The adverse effects of some common fungi or mould on our health have been known for a long time. Back in 2004 the American Academy of Environmental Medicine issued a paper showing that among fungi-related health problems, the following symptoms are common:
Concentration difficulties, memory problems, headaches, anxiety, depression, irritability, vision problems, disturbed sleep, dizziness, muscle problems such as fibromyalgia, fatigue or weakness, numbness or pins and needles, joint problems or bone pain, sinusitis, IBS or other gastrointestinal problems, breathing difficulties, laryngitis, feelings of nausea, skin rashes, nerve problems like getting the shakes, heart palpitations, vasculitis, angio-oedema (swelling beneath the skin). Some of these symptoms may be surprising. If you look up vasculitis, for example, it is usually supposed that an immune system dysfunction causes the body to attack the veins and arteries. Few doctors would think a fungus could be responsible.
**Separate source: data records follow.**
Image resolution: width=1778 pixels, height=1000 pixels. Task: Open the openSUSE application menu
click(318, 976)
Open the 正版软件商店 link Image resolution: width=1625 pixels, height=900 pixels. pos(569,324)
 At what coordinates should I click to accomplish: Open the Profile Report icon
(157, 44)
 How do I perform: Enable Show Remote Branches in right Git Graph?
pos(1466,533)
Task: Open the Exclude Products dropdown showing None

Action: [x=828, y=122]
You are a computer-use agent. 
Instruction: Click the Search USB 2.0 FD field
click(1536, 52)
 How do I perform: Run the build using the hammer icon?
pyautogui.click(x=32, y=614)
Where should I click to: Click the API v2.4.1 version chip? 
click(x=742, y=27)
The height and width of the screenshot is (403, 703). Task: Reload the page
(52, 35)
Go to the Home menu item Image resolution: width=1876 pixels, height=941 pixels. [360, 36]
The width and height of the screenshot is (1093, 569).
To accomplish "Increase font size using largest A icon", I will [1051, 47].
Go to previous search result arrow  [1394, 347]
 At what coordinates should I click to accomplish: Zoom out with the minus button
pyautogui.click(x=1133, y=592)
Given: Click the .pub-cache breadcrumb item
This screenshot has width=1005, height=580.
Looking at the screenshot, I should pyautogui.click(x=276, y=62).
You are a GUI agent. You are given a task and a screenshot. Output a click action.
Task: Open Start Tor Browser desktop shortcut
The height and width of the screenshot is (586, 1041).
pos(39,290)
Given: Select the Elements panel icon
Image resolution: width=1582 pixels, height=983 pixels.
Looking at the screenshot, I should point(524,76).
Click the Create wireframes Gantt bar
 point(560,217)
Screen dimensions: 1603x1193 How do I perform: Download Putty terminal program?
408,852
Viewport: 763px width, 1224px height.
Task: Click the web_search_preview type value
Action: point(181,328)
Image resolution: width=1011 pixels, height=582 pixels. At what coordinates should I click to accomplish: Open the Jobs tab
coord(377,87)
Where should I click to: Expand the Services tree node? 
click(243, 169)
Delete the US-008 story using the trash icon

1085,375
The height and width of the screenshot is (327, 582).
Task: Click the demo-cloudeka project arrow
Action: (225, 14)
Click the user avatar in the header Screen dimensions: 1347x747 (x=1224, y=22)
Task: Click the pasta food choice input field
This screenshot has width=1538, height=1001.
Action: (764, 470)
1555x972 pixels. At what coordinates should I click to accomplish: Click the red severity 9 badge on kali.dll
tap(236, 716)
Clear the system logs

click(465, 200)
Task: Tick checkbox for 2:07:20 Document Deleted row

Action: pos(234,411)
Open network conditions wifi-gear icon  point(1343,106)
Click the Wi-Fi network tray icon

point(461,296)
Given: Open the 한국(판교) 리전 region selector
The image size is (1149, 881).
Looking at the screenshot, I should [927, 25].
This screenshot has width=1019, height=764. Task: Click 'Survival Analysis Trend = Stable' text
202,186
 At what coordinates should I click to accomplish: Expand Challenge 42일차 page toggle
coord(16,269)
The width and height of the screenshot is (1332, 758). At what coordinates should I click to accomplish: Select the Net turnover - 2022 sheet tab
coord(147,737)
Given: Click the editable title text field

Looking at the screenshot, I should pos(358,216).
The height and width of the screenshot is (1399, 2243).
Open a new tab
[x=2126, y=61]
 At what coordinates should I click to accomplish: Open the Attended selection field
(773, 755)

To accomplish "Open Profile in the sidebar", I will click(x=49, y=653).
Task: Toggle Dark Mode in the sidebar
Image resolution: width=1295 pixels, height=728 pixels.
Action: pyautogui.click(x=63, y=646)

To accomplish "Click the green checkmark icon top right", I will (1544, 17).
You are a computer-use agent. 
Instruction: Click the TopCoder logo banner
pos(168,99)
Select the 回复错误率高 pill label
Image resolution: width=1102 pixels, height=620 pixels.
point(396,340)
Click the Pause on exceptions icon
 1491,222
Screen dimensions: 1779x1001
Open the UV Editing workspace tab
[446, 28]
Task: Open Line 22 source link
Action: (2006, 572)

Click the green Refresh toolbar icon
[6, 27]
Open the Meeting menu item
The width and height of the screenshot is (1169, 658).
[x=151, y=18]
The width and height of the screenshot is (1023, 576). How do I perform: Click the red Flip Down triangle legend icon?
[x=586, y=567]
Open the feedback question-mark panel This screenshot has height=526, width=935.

There is still a lot we don’t know about the effects of fungi on the body, since the causes of many common disorders remain unknown, or the symptoms may be treated allopathically without getting rid of or even diagnosing the cause of the problem. It may therefore be worthwhile occasionally self-treating for fungal infection in the same way that we do worming for pets.
One of the problems is that fungi are commonly not even considered as the possible infection agent and therefore not diagnosed. Many drugs are therefore taken in vain, simply to alleviate symptoms, when the really effective therapy would be to get rid of the fungus responsible. There are antigen test which look for a certain molecule that some fungi can shed into the blood, but these tests are often not performed. And many fungi can be found by growing a culture of a sample taken from, say, the patients saliva. Often, patient’s own research may discover a possible fungal cause after the medical profession has basically given up.
Another basic problem is that we do not seem to have developed a symbiotic relationship with any fungi other than those we deliberately eat, or use for baking or brewing, so the others may be harmful when they get into the body and can often multiply easily and spread systemically. Serious infections by fungi such as Aspergillus and Pneumocystis are common. Candida, Histoplasmosis, Crvptococcus, Blastomyces and Coccidioides can infect otherwise healthy people. Trichophyton and Malassezia commonly cause minor skin infections like dandruff and athlete’s foot.
The effects of a fungal infection can vary greatly from person to person depending on the patient’s immune system. Often, people with very healthy immune systems can fight off the fungal infection on their own. Others such as the old, weak, or immune-compromised can become very ill as a result of fungal infection.